Most of Hughes's work is set in the Chicago metropolitan area. He is best known for his coming-of-age teen comedy films with honest depictions of suburban teenage life. Many of his most enduring characters from these years were written for Molly Ringwald, who was Hughes's muse.

While out on a walk one morning in New York in the summer of 2009, Hughes suffered a fatal heart attack. His legacy after his death was honored by many, including at the 82nd Academy Awards by actors with whom he had worked such as Ringwald, Matthew Broderick, Anthony Michael Hall, Chevy Chase, and Macaulay Culkin, among others. Actors whose careers Hughes helped launch include Michael Keaton, Hall, Bill Paxton, Broderick, Culkin, and members of the Brat Pack group.

Early life
Hughes was born on February 18, 1950, in Lansing, Michigan, to Marion Crawford, who volunteered in charity work, and John Hughes Sr., who worked in sales. He was the only boy, and had three sisters. He spent the first twelve years of his life in Grosse Pointe, Michigan, where he was a fan of Detroit Red Wings #9 Gordie Howe. Hughes described himself as "kind of quiet" as a kid.

In 1963, Hughes's family moved to Northbrook, Illinois, a suburb of Chicago. There, his father found work selling roofing materials. Hughes attended Grove Middle School, later going on to Glenbrook North High School, which gave him inspiration for the films that eventually made his reputation. He met Nancy Ludwig, a cheerleader and his future wife, in high school. As a teenager, Hughes found movies as an escape.

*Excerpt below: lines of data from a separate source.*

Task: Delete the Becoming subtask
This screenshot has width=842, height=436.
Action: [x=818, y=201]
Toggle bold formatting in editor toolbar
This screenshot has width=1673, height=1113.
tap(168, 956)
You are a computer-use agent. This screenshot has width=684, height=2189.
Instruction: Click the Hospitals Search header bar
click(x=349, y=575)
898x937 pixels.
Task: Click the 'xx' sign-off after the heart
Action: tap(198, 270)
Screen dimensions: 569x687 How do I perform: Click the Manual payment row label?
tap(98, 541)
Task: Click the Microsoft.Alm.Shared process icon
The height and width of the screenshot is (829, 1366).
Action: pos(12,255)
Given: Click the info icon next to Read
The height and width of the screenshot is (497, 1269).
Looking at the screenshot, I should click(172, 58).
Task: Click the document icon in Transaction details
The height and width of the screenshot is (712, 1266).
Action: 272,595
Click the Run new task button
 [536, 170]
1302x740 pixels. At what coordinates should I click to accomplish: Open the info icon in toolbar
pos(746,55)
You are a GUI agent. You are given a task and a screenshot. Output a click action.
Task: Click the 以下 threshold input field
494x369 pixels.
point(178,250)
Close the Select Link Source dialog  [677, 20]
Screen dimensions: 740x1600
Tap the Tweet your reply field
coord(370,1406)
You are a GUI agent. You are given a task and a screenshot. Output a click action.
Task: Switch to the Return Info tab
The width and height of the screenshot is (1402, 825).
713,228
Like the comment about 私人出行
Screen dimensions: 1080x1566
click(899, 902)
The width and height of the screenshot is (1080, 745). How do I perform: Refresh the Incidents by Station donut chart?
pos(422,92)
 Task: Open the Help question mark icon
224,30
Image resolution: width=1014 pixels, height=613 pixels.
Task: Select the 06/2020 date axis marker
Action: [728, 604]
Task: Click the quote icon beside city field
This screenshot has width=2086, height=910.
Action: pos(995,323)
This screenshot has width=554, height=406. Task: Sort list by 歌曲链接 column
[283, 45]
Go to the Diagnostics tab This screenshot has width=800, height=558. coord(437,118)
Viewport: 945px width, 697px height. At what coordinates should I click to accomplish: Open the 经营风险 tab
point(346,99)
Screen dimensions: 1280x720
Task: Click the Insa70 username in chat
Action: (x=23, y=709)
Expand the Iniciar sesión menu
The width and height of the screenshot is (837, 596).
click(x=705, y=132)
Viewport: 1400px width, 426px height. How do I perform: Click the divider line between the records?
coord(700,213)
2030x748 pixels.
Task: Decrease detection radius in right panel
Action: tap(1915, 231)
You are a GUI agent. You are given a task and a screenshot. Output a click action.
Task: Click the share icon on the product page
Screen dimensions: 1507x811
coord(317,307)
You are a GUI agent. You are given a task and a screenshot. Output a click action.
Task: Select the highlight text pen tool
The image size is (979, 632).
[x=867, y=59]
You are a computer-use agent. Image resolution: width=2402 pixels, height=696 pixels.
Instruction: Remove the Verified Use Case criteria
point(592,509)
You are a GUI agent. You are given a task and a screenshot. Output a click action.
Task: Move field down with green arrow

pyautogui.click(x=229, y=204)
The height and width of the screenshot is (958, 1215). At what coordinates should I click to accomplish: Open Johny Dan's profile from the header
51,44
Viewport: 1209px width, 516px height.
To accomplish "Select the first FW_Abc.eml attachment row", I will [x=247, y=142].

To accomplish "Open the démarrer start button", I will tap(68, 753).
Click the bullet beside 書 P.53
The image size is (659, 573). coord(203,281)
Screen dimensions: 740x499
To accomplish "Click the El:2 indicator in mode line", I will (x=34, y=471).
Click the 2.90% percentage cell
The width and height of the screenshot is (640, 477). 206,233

According to childhood friend Jackson Peterson, "His mom and dad criticized him a lot (...) She [Marion] would be critical of what John would want to do". Hughes was an avid fan of the Beatles, and according to several friends, he knew a lot about movies and the Rat Pack.

Career
After dropping out of the University of Arizona, Hughes began selling jokes to well-established performers such as Rodney Dangerfield and Joan Rivers. Hughes used his jokes to get an entry-level job at Needham, Harper & Steers as an advertising copywriter in Chicago in 1970 and later in 1974 at Leo Burnett Worldwide. During this period, he created what became the famous Edge "Credit Card Shaving Test" ad campaign.

Hughes's work on the Virginia Slims account frequently took him to the Philip Morris headquarters in New York City, which allowed him to visit the offices of National Lampoon magazine. Soon thereafter, Hughes became a regular contributor; editor P. J. O'Rourke recalled that "John wrote so fast and so well that it was hard for a monthly magazine to keep up with him". One of Hughes's first stories, inspired by his family trips as a child, was "Vacation '58", later to become the basis for the film National Lampoon's Vacation. Among his other contributions to the Lampoon, the April Fools' Day stories "My Penis" and "My Vagina" gave an early indication of Hughes's ear for the particular rhythm of teenspeak, as well as for the various indignities of teenage life in general.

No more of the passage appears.